Problem statement »
Begin the copy at the line containing "The image size" and end it at the final line of the material below, reproducing each line exactly, without images.

Data for analysis »
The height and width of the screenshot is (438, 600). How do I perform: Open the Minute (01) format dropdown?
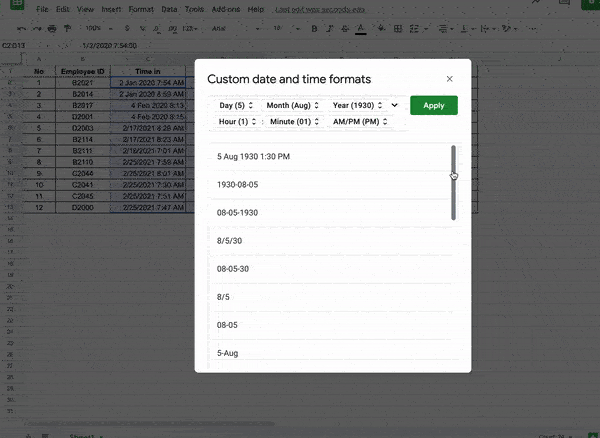point(293,122)
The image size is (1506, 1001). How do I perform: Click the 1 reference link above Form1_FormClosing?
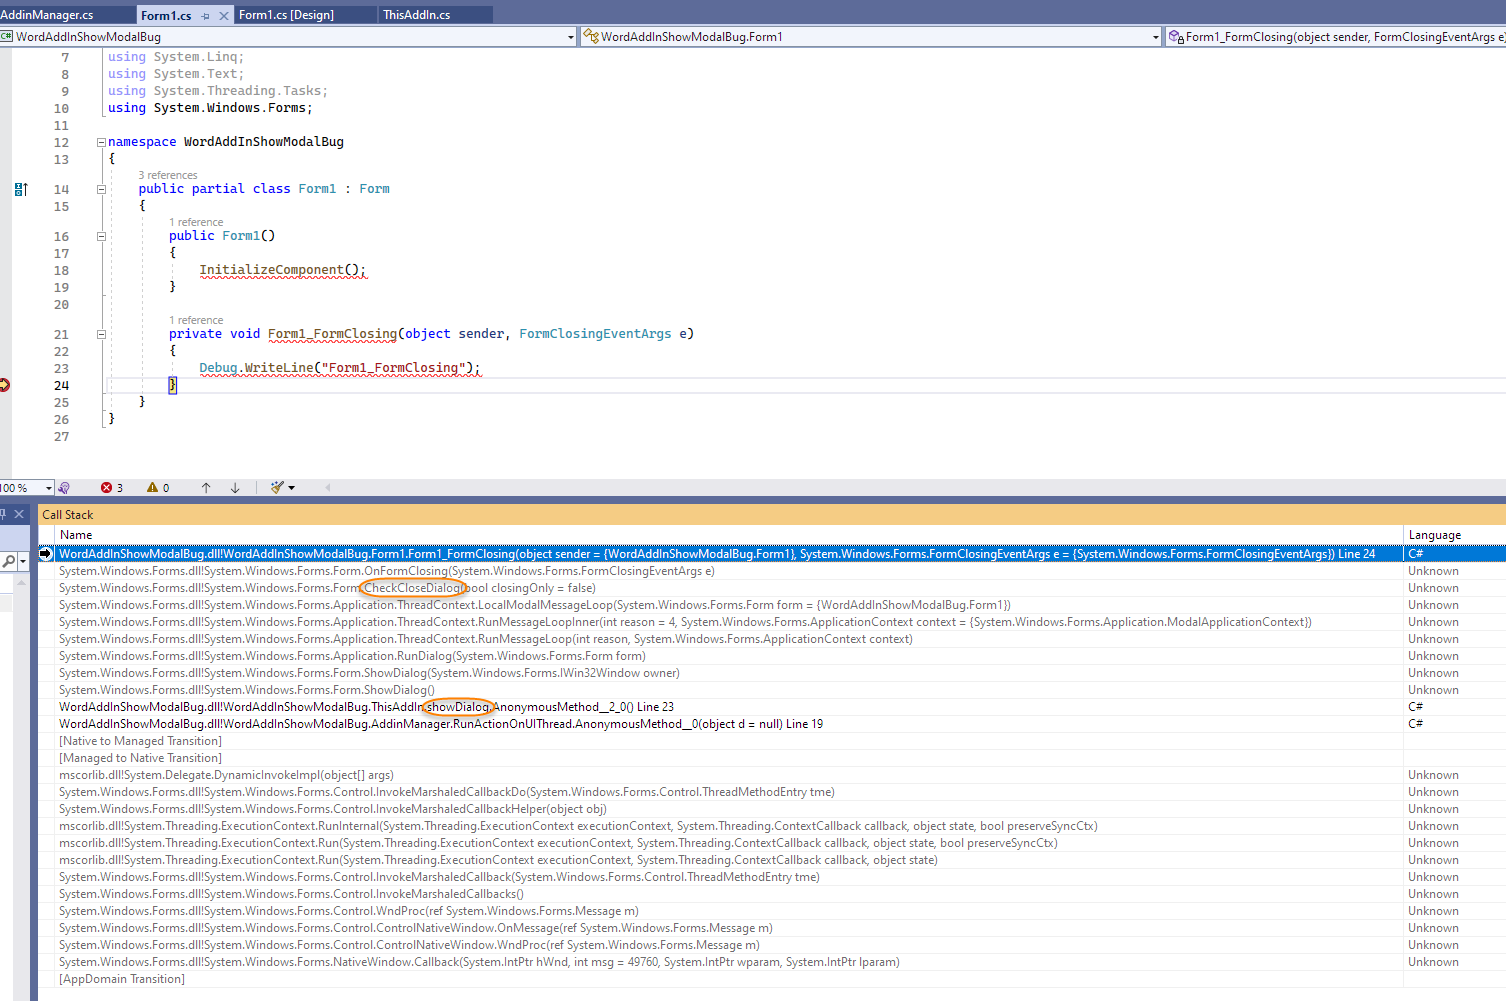tap(196, 320)
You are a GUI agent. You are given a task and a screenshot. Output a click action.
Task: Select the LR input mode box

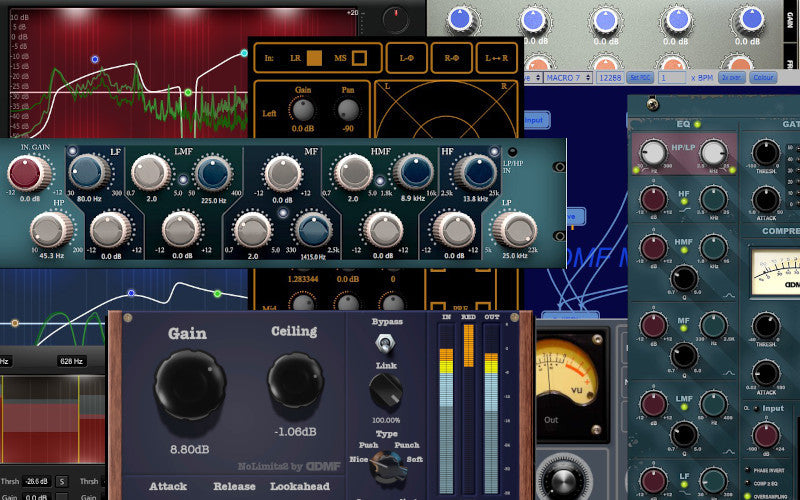314,59
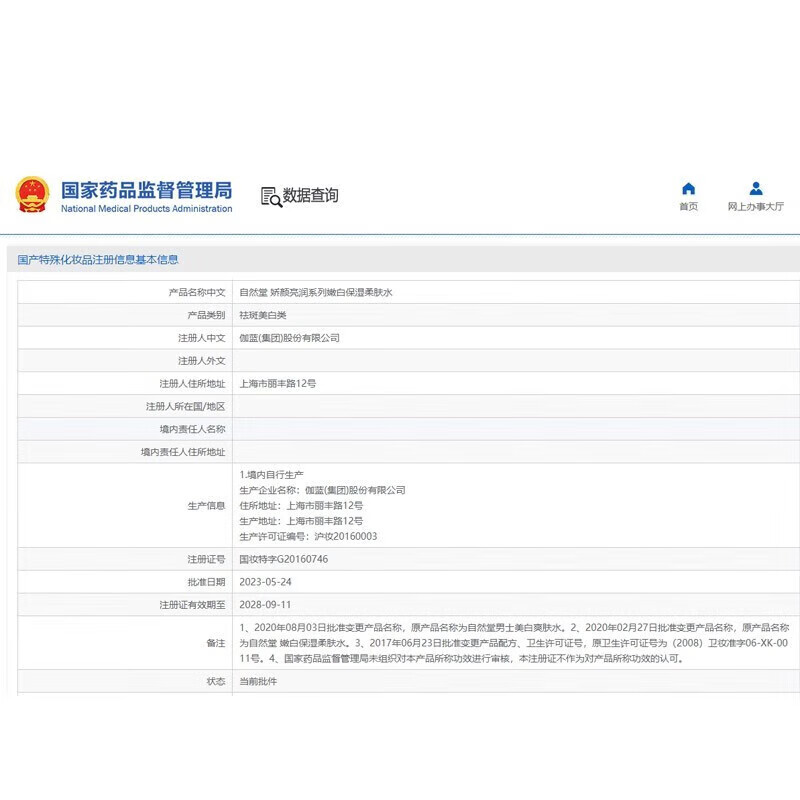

The answer »
The image size is (1506, 1001). How do I perform: Click the 1 reference link above Form1_FormClosing?
tap(196, 320)
You are a GUI agent. You are given a task and a screenshot. Output a click action.
Task: Select the LR input mode box

314,59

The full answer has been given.